## Objetivos
- A) Responde a estas preguntas sobre la columna acerca de Lukashenko:
(i) ¿Qué tres calamidades políticas sugieren, según la columna, las mayorías arrolladoras?
(ii) ¿Entre qué países está encerrada Bielorrusia?
(iii) ¿Cuánto tiempo lleva Bielorrusia bajo el gobierno de Aleksandr Lukashenko?
- B) Prolonga la columna sobre Lukashenko a partir de su última oración.

··· Texto de lectura

Publicidad

El otoño de Lukashenko

Eduardo Barajas Sandoval
25 de agosto de 2020 - 05:01 a. m.

A veces los políticos se llevan la sorpresa de que la gente no los quiere tanto como ellos creían, o quisieran. Es como si su instinto nada les hubiera dicho, o como si hubieran reprimido al extremo las señales que anuncian lo inverosímil de sus éxitos acomodaticios. Como si no les diera vergüenza ganar todas las veces, a lo largo de décadas, con mayorías arrolladoras que, de paso, sugieren una de tres calamidades políticas: la trampa, la majadería de unos votantes incapaces de disentir, o la imposibilidad de que se abra paso la verdad.

Encerrada entre Rusia y Polonia, Ucrania, Lituania y Latvia, Bielorrusia lleva casi tres décadas bajo el gobierno de Aleksandr Lukashenko, un dinosaurio formado en la era soviética, cuyo modelo ha mantenido a ultranza con un discurso nacionalista que lo presenta como defensor del país ante la interferencia extranjera y garante de una estabilidad que supone solo él es capaz de proveer. Como cualquier dictador clásico del Caribe.

······
··· Extractos del listado

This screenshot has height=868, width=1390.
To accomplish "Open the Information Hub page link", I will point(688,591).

······
··· Extractos del listado

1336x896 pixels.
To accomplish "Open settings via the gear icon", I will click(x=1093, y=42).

······

## Respuestas
- A)
(i) La trampa, la majadería de unos votantes incapaces de disentir o la imposibilidad de que se abra paso la verdad.
(ii) Entre Rusia y Polonia, Ucrania, Lituania y Latvia.
(iii) Casi tres décadas.

- B)
Aficionado al Hockey, ya se sabe que todo equipo que se oponga al suyo debe permitir que anote, para que haya oportunidad de celebrar sus habilidades deportivas. Costumbre de invencibilidad artificiosa que se extiende a las elecciones. Fórmula que le permitió ganar supuestamente de manera arrolladora los comicios del 9 de agosto pasado, para obtener su sexto mandato. Sólo que esta vez tuvo una competidora que a todas luces habría obtenido un resultado que, de haber contado bien los votos, la habría podido llevar al poder.

Para un personaje que desde el siglo pasado fue capaz de apropiarse de poderes absolutos y que lleva el orgullo de ser el autócrata más longevo de Europa, la acometida ciudadana, no solo en las votaciones, sino a través de las protestas posteriores, que denuncian una segura trampa en el escrutinio, ha resultado ser un destemple insospechado, frente al cual sólo pudo reaccionar mediante la represión, que apenas sirvió para avivar el fuego.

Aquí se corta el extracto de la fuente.